Give back every entry in full, exactly as it reads.

▶

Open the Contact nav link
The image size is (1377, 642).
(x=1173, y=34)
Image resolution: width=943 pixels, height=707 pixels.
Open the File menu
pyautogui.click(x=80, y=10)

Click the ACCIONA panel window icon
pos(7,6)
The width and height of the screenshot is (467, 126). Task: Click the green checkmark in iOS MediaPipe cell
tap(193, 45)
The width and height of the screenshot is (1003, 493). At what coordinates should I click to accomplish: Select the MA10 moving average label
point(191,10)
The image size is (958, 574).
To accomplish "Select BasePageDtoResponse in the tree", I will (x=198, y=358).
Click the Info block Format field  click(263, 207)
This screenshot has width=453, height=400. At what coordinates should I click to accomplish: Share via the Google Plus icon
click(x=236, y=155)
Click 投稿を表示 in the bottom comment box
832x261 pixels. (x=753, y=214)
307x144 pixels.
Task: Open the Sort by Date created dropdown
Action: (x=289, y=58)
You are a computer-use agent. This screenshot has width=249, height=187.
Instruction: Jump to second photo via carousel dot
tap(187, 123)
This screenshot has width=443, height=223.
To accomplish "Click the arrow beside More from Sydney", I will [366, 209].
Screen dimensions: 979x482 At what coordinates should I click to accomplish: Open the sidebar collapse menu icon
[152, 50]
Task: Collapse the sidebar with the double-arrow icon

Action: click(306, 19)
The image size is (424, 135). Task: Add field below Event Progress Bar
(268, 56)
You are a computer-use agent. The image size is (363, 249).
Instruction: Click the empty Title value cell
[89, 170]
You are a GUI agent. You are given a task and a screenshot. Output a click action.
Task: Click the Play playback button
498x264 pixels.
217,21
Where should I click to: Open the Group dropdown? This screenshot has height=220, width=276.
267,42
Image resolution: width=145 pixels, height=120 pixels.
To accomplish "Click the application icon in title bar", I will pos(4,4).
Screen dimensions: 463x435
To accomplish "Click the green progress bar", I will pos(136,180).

◀

* **Solution**:
Open the Contact nav link
The image size is (1377, 642).
(x=1173, y=34)
Image resolution: width=943 pixels, height=707 pixels.
Open the File menu
pyautogui.click(x=80, y=10)

Click the ACCIONA panel window icon
pos(7,6)
The width and height of the screenshot is (467, 126). Task: Click the green checkmark in iOS MediaPipe cell
tap(193, 45)
The width and height of the screenshot is (1003, 493). At what coordinates should I click to accomplish: Select the MA10 moving average label
point(191,10)
The image size is (958, 574).
To accomplish "Select BasePageDtoResponse in the tree", I will (x=198, y=358).
Click the Info block Format field  click(263, 207)
This screenshot has width=453, height=400. At what coordinates should I click to accomplish: Share via the Google Plus icon
click(x=236, y=155)
Click 投稿を表示 in the bottom comment box
832x261 pixels. (x=753, y=214)
307x144 pixels.
Task: Open the Sort by Date created dropdown
Action: (x=289, y=58)
You are a computer-use agent. This screenshot has width=249, height=187.
Instruction: Jump to second photo via carousel dot
tap(187, 123)
This screenshot has width=443, height=223.
To accomplish "Click the arrow beside More from Sydney", I will [366, 209].
Screen dimensions: 979x482 At what coordinates should I click to accomplish: Open the sidebar collapse menu icon
[152, 50]
Task: Collapse the sidebar with the double-arrow icon

Action: click(306, 19)
The image size is (424, 135). Task: Add field below Event Progress Bar
(268, 56)
You are a computer-use agent. The image size is (363, 249).
Instruction: Click the empty Title value cell
[89, 170]
You are a GUI agent. You are given a task and a screenshot. Output a click action.
Task: Click the Play playback button
498x264 pixels.
217,21
Where should I click to: Open the Group dropdown? This screenshot has height=220, width=276.
267,42
Image resolution: width=145 pixels, height=120 pixels.
To accomplish "Click the application icon in title bar", I will pos(4,4).
Screen dimensions: 463x435
To accomplish "Click the green progress bar", I will pos(136,180).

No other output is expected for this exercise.